What the task asks - Rewrite the listing below as a numbered list, skipping any blank lines. Start at the first line of the listing and stop after the line that contains "tap(573, 576)".

[Data taken from a collection]
______________________________

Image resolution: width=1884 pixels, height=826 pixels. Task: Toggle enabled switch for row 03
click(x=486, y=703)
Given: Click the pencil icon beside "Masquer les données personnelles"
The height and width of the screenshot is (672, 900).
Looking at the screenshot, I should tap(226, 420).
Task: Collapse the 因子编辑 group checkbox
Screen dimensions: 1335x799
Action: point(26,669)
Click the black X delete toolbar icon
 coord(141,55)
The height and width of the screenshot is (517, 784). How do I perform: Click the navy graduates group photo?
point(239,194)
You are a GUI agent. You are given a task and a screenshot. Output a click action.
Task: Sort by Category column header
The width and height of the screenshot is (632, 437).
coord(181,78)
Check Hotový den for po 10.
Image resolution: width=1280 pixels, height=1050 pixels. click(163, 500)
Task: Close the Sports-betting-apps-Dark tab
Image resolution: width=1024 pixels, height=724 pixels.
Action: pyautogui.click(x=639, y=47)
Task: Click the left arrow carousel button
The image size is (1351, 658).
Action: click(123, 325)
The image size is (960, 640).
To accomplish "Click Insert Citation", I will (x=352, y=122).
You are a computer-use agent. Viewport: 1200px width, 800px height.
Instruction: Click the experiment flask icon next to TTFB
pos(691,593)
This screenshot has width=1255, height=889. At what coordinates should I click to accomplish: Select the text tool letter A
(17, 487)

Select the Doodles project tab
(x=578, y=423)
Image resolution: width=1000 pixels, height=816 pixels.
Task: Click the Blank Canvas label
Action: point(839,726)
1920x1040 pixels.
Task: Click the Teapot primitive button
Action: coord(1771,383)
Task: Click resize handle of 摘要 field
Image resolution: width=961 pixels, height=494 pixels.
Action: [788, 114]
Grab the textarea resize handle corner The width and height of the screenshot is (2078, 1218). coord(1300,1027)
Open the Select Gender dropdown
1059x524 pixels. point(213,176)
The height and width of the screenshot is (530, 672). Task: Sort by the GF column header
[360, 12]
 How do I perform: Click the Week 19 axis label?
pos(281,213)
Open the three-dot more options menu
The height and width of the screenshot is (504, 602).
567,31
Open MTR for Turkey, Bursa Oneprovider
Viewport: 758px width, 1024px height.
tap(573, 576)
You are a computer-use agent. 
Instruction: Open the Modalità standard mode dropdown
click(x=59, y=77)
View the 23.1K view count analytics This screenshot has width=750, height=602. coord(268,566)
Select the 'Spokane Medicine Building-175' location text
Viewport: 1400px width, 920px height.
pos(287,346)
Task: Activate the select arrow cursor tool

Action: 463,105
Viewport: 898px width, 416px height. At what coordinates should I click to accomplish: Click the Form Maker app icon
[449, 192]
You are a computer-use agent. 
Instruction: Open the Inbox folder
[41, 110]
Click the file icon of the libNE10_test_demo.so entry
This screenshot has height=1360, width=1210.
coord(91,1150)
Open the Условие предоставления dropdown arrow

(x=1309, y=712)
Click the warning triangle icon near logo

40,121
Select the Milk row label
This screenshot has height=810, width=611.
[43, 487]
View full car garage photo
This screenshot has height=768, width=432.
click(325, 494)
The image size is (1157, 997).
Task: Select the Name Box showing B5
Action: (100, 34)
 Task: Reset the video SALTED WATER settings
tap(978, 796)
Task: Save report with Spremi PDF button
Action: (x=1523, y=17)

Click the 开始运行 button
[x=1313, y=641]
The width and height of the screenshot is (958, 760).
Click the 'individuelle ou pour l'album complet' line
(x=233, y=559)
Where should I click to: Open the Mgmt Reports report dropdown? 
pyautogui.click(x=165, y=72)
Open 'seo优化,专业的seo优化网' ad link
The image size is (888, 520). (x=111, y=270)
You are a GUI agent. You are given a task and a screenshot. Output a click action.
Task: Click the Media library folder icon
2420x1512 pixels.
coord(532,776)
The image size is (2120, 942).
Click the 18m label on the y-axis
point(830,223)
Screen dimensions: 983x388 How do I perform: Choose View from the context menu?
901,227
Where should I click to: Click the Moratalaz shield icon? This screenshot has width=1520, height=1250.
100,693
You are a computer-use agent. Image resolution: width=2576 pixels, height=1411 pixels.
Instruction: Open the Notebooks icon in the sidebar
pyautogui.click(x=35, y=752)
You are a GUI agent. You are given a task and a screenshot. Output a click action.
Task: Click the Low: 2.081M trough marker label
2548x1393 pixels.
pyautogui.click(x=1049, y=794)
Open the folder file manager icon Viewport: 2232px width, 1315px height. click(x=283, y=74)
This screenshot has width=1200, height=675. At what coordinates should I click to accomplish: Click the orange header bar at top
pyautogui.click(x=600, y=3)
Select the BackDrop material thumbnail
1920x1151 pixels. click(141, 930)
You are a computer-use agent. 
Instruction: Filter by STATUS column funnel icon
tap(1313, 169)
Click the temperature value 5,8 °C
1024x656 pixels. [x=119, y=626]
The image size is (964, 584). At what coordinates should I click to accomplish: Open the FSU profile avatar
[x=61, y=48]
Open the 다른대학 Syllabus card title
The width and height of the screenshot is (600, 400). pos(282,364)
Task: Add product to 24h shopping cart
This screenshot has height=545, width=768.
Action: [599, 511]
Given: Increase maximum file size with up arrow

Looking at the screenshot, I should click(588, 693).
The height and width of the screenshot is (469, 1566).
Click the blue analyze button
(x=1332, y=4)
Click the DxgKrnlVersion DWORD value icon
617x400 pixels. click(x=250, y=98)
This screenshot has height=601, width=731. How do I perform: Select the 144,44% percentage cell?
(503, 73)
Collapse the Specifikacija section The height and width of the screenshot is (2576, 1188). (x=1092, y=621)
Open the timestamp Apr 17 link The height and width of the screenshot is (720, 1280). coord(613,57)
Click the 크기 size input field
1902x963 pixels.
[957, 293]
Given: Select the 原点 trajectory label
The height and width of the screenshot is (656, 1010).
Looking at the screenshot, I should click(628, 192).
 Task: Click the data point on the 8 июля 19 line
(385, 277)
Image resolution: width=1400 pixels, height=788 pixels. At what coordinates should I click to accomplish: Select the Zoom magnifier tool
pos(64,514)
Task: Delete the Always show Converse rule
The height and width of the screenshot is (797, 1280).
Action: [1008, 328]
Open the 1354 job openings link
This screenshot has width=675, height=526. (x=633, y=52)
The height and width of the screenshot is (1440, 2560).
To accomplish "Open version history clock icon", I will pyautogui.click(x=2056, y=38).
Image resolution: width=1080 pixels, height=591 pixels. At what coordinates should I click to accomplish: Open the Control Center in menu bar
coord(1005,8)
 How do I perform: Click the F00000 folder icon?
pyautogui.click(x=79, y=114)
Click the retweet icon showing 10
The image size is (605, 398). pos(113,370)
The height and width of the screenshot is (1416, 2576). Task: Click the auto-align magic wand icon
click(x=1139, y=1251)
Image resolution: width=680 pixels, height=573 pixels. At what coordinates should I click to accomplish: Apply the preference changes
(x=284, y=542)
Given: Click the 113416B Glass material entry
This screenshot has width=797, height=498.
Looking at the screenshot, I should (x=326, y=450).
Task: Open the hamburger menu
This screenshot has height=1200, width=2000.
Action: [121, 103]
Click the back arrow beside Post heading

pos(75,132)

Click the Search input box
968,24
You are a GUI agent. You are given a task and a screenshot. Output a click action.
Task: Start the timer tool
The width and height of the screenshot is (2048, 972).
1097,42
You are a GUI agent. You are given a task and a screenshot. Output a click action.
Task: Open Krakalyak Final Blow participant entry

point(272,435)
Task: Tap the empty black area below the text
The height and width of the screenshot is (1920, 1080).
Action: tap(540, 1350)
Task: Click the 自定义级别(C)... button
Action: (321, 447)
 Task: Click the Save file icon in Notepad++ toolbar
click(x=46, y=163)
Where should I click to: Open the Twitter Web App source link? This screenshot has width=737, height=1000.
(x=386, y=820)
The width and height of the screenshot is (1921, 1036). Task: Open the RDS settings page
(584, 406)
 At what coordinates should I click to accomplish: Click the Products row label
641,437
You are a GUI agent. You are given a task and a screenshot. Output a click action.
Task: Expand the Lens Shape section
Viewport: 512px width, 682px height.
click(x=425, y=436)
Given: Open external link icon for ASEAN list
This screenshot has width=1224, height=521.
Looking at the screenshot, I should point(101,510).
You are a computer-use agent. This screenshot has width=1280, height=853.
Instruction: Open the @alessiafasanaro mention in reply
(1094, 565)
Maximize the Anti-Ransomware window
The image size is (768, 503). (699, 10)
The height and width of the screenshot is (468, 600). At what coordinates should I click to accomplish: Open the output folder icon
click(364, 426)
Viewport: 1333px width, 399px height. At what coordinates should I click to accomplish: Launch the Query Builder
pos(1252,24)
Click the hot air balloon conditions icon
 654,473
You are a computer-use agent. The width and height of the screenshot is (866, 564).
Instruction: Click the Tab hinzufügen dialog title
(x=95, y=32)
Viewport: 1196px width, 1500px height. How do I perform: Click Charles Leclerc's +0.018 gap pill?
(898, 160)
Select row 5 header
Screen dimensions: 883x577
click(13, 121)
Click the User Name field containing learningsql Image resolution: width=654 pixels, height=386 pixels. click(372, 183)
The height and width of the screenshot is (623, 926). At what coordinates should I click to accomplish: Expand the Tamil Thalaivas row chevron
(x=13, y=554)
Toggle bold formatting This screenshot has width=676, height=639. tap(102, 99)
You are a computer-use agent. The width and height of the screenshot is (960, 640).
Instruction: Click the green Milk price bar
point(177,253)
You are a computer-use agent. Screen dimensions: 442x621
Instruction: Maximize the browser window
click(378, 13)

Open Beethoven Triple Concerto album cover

______________________________

Response to this exercise -
1. Image resolution: width=1884 pixels, height=826 pixels. Task: Toggle enabled switch for row 03
2. click(x=486, y=703)
3. Given: Click the pencil icon beside "Masquer les données personnelles"
4. The height and width of the screenshot is (672, 900).
5. Looking at the screenshot, I should tap(226, 420).
6. Task: Collapse the 因子编辑 group checkbox
7. Screen dimensions: 1335x799
8. Action: point(26,669)
9. Click the black X delete toolbar icon
10.  coord(141,55)
11. The height and width of the screenshot is (517, 784). How do I perform: Click the navy graduates group photo?
12. point(239,194)
13. You are a GUI agent. You are given a task and a screenshot. Output a click action.
14. Task: Sort by Category column header
15. The width and height of the screenshot is (632, 437).
16. coord(181,78)
17. Check Hotový den for po 10.
18. Image resolution: width=1280 pixels, height=1050 pixels. click(163, 500)
19. Task: Close the Sports-betting-apps-Dark tab
20. Image resolution: width=1024 pixels, height=724 pixels.
21. Action: pyautogui.click(x=639, y=47)
22. Task: Click the left arrow carousel button
23. The image size is (1351, 658).
24. Action: click(123, 325)
25. The image size is (960, 640).
26. To accomplish "Click Insert Citation", I will (x=352, y=122).
27. You are a computer-use agent. Viewport: 1200px width, 800px height.
28. Instruction: Click the experiment flask icon next to TTFB
29. pos(691,593)
30. This screenshot has width=1255, height=889. At what coordinates should I click to accomplish: Select the text tool letter A
31. (17, 487)
32. Select the Doodles project tab
33. (x=578, y=423)
34. Image resolution: width=1000 pixels, height=816 pixels.
35. Task: Click the Blank Canvas label
36. Action: point(839,726)
37. 1920x1040 pixels.
38. Task: Click the Teapot primitive button
39. Action: coord(1771,383)
40. Task: Click resize handle of 摘要 field
41. Image resolution: width=961 pixels, height=494 pixels.
42. Action: [788, 114]
43. Grab the textarea resize handle corner The width and height of the screenshot is (2078, 1218). coord(1300,1027)
44. Open the Select Gender dropdown
45. 1059x524 pixels. point(213,176)
46. The height and width of the screenshot is (530, 672). Task: Sort by the GF column header
47. [360, 12]
48.  How do I perform: Click the Week 19 axis label?
49. pos(281,213)
50. Open the three-dot more options menu
51. The height and width of the screenshot is (504, 602).
52. 567,31
53. Open MTR for Turkey, Bursa Oneprovider
54. Viewport: 758px width, 1024px height.
55. tap(573, 576)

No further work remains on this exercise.